Original source : http://all-that-is-interesting.com/
Posted : September 2014
Author : Chris Altman
Without a doubt, if you were to walk outside and ask
someone, anyone on the street: "Would you give 5 years of your life to cure
cancer?", they’d invariably say "Of course!" But I have some
unfortunate news for you - there is no one disease called “cancer”, and there
won’t be just one cure.
Cancer is just a result of the way we’re built, and has
hundreds of known environmental causes, from viruses to bacteria to exposure to
chemicals. The root cause of cancer is something that can’t really be fixed, and
it’s something we’re all susceptible to: clerical errors in our
genetics. Think of your genes as a series of instructions for making a you. These
instructions are all printed together on the same sheet of paper, so that
instructions for making an eyeball cell and instructions for making a liver
cell might run into each other on the same line. It might read something like
this:
get protein from Joe and then shape it into a ball and send
it over to the eye get protein from Joe and paint it red and send it into the
blood vessels get protein from Joe and add fat and send it to the liver get
protein from Joe... and so on.
What your body does, and it usually does so very well, is to
chop up these instructions into discrete bits and send them where they need to
go. The problem is: these instructions, genes, are all on one chromosome,
and when those instructions are dictated to another cell to create more stuff,
things don’t quite line up, and a small piece of information is always lost. But there is a failsafe: telomerase, which is an enzyme
that adds a piece of code that says “STOP HERE” (called a telomere) and
lines everything up nicely. It’s like a game of “telephone”: your DNA
whispers the instructions for making a cell to the little engineers inside of
your cells that do the job, and the instructions propagate from
worker to worker, telomerase reminding them that the job is done. For the most
part, the message is clearly received, and the body goes on doing what it does
best. With the use of telomerase, our body is able to continue living- rats
with artificially decreased telomerase production aged at a rapid rate, often
dying after a year as opposed to five or six.

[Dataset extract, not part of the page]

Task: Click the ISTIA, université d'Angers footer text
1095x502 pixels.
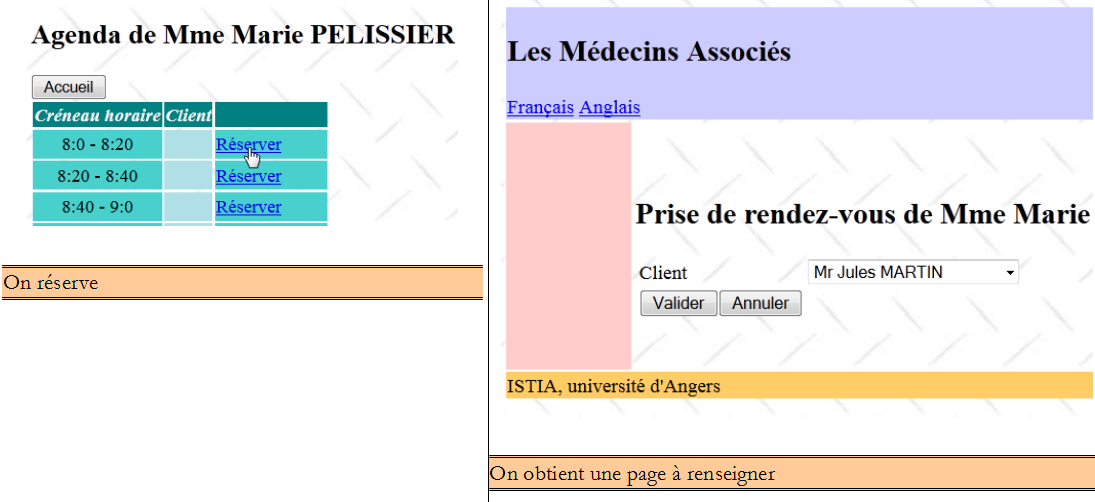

PET Scan of adrenal gland cancer. |
So why? Why do our bodies make these mistakes in the
first place? As we age (or in the case of childhood cancers, completely
randomly) the errors pile up, much like the emails in Kanye’s inbox pile up
pretty much every time he opens his mouth. This also explains why smoking (yes,
my herb-toking friends, even smoking weed) causes lung cancer: smoke irritates
the lungs, killing lung cells and causing damage. Any kind of smoke, whether
it’s from the exhaust of a car or from a little red-and-white cardboard
package, will cause the cells in your lungs to die and have to be replaced. Any
kind of wear-and-tear will lead to more errors, simply as a result of volume.

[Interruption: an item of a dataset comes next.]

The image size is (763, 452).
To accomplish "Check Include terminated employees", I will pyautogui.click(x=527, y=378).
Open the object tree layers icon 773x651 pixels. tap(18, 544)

But also, cancer occurs when cells just have to make a lot of stuff; this
is why prostate cancers and thyroid cancers are also quite common, because
they’re always throwing out hormones and other secretions.

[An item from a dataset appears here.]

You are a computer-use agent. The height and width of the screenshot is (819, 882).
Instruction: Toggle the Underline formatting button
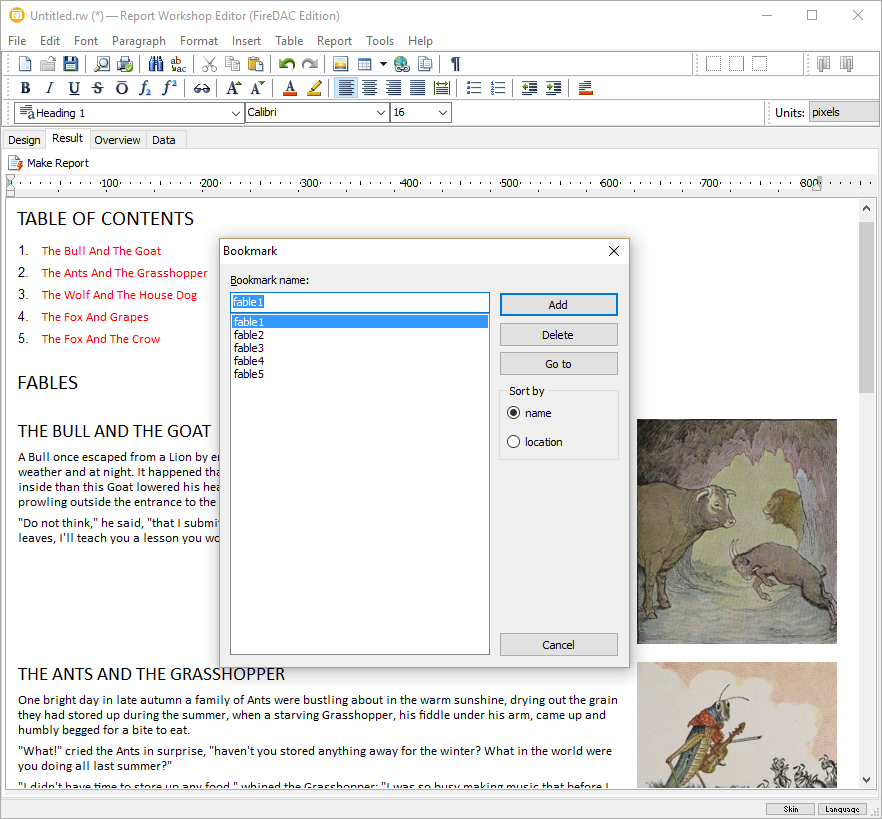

Woman undergoing cancer treatment. |
This means the little engineers have to continue to receive
and execute instructions from your DNA, over and over and over. You can only
keep this up perfectly for so long. Some are less fortunate than others, and
the erroneous instructions get carried out by your cells. (Ever been to a
Chipotle during the lunch rush? Do you always get exactly what you ordered?). A “cancer” is simply a localized group of cells that
never got the message to “STOP”. Usually your immune system is pretty good at
management, and weeds out potentially malignant cells like these before they
start sticking together and growing out of control. But if you’re unlucky, they
do stick together, and they do continue to proliferate. The body assumes that
this massive collection of cells that won’t stop dividing is just a really
hungry set of cells, so it throws up new blood vessels to start feeding
and nurturing what has now become a tumor. Because they never get the message to stop, cancer cells are
immortal. Malignant cells were harvested from a woman named Henrietta Lacks in
1951 and are still living and dividing in labs all over the world- the study of
which is leading to new developments in cancer and AIDS research, just to name
a few.
Henrietta Lacks, martyr of cancer research. |
So, if cancer is inherent to the way we are built; if it’s
such a powerful disease with hundreds of variations in cause and etiology, what
can we do about it? It’s unlikely that we will ever be able to attack cancer on
a genetic level, at least not in our lifetime. The problem with cancer cells is
that our medicines and treatments cannot tell the difference between a cancer
cell and a normal one; all cancer treatments do damage to healthy and cancerous
cells alike. But, with the help of properly-directed research funds, awareness,
and donated cells like the ones from Ms. Lacks, treating cancer is becoming
more targeted and effective every day.